4
votes

I'm getting this error
"Error: Error detected while parsing row starting at position: 4824. Error: Bad character (ASCII 0) encountered."

The data is not compressed. My external table points to multiple CSV files, and one of them contains a couple of lines with that character. In my table definition I added "MaxBadRecords", but that had no effect. I also get the same problem when loading the data in a regular table.

I know I could use DataFlow or even try to fix the CSVs, but is there an alternative to that does not include writing a parser, and hopefully just as easy and efficient?

3

3 Answers

4
votes

is there an alternative to that does not include writing a parser, and hopefully just as easy and efficient?

Try below in Google Cloud SDK Shell (with use of tr utility)

gsutil cp gs://bucket/badfile.csv - | tr -d '\000' | gsutil cp - gs://bucket/fixedfile.csv   

This will

  1. Read your "bad" file
  2. Remove ASCII 0
  3. Save "fixed" file into new file

After you have new file - just make sure your table now points to that fixed one

2
votes

Sometimes it occurs that a final byte appears in file.
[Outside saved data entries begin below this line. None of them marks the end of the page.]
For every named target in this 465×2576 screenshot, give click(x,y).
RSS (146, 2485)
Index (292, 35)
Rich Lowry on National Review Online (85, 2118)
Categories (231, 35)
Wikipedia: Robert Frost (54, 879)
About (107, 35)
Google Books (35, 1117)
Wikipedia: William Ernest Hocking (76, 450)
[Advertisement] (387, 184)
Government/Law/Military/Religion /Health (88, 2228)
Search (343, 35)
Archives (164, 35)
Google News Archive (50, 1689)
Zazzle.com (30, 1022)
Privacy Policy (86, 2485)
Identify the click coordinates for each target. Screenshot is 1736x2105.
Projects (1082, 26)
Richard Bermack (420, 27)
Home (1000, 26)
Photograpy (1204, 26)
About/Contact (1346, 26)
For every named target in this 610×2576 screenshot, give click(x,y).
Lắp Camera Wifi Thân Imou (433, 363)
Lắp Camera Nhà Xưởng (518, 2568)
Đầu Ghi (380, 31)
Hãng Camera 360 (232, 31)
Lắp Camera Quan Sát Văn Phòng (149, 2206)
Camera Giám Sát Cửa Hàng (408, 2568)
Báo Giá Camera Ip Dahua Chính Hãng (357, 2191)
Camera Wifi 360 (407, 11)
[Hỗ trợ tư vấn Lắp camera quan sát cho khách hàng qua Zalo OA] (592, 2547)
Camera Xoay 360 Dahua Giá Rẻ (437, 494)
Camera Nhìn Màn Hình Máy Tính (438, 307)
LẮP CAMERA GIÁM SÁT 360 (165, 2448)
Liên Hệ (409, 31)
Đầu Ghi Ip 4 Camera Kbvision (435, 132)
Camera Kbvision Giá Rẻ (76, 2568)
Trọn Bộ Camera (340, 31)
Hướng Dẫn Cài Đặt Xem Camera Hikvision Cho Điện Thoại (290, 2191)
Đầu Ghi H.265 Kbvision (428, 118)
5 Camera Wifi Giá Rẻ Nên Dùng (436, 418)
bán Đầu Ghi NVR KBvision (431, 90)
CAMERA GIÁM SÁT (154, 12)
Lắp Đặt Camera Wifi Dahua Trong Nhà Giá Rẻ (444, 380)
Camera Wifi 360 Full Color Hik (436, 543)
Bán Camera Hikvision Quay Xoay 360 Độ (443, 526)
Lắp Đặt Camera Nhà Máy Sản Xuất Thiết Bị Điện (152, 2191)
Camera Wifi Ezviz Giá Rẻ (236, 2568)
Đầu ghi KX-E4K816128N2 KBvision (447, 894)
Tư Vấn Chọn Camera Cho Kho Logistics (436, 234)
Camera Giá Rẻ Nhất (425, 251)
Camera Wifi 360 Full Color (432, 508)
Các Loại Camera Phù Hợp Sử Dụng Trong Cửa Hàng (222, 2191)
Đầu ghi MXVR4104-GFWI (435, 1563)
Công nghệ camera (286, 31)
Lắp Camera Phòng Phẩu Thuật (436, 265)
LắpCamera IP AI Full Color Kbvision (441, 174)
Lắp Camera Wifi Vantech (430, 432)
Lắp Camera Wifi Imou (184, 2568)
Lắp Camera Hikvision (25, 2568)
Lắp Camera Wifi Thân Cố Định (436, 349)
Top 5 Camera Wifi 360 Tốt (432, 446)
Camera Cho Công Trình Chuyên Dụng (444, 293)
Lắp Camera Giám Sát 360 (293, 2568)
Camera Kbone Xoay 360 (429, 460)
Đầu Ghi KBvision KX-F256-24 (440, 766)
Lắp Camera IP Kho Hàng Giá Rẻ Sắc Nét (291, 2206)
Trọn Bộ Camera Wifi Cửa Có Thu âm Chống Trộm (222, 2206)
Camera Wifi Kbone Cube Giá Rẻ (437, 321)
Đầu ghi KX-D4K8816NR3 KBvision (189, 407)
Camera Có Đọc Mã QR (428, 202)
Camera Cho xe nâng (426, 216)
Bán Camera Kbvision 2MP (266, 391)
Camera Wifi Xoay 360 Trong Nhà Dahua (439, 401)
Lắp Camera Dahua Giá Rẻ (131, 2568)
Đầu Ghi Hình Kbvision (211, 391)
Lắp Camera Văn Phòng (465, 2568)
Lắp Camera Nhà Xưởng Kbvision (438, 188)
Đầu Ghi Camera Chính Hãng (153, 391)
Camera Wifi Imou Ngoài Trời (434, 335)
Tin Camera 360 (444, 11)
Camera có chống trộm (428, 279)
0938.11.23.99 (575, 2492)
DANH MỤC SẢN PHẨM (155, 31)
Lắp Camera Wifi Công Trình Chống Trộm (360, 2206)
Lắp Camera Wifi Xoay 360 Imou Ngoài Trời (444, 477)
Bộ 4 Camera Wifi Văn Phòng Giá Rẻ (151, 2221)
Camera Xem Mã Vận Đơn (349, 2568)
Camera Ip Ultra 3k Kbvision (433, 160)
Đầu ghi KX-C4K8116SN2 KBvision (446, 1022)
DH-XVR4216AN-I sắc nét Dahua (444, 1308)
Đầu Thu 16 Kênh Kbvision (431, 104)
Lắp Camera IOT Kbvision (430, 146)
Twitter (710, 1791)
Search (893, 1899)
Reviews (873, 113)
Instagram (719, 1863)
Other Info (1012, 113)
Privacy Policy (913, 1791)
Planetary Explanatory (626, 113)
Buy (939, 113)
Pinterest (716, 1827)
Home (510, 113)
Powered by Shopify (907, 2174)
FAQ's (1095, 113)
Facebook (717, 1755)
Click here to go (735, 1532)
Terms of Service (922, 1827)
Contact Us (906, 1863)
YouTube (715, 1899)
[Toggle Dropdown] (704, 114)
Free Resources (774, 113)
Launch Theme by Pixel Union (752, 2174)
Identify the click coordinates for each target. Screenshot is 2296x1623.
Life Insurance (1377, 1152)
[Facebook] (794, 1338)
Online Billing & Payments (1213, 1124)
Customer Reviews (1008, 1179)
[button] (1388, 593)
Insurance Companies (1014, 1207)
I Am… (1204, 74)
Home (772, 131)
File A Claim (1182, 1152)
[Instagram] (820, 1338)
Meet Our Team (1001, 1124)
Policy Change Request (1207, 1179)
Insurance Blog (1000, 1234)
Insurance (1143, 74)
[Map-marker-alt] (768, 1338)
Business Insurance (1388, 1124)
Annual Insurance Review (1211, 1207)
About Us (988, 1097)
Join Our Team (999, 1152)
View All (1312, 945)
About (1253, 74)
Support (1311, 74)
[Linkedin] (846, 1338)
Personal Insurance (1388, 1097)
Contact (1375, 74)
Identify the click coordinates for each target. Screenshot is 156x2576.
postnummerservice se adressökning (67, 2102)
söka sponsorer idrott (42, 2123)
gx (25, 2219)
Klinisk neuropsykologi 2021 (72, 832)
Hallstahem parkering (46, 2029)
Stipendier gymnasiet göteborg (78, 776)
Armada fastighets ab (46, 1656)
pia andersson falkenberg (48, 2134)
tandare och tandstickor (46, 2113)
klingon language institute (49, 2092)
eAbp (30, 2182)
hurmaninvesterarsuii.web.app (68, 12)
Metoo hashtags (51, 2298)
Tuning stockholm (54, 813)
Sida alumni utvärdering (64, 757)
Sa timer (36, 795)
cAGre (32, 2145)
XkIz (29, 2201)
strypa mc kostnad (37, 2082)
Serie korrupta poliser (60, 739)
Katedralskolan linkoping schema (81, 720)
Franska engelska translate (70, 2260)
What could help is replacing it thanks to :

tr '\0' ' ' < file1 > file2
0
votes

You can clean the file using an external tool like python or PowerShell. There is no way to load any file with an ASCII0 in bigquery

This is a script that can clear the file with python:

def replace_chars(self,file_path,orignal_string,new_string):
    #Create temp file
    fh, abs_path = mkstemp()
    with os.fdopen(fh,'w', encoding='utf-8') as new_file:
        with open(file_path, encoding='utf-8', errors='replace') as old_file:
            print("\nCurrent line: \t")
            i=0
            for line in old_file:
                print(i,end="\r", flush=True)
                i=i+1
                line=line.replace(orignal_string, new_string)
                new_file.write(line)
    #Copy the file permissions from the old file to the new file
    shutil.copymode(file_path, abs_path)
    #Remove original file
    os.remove(file_path)
    #Move new file
    shutil.move(abs_path, file_path)

The same but for PowerShell:

(Get-Content "C:\Source.DAT") -replace "`0", " " | Set-Content "C:\Destination.DAT"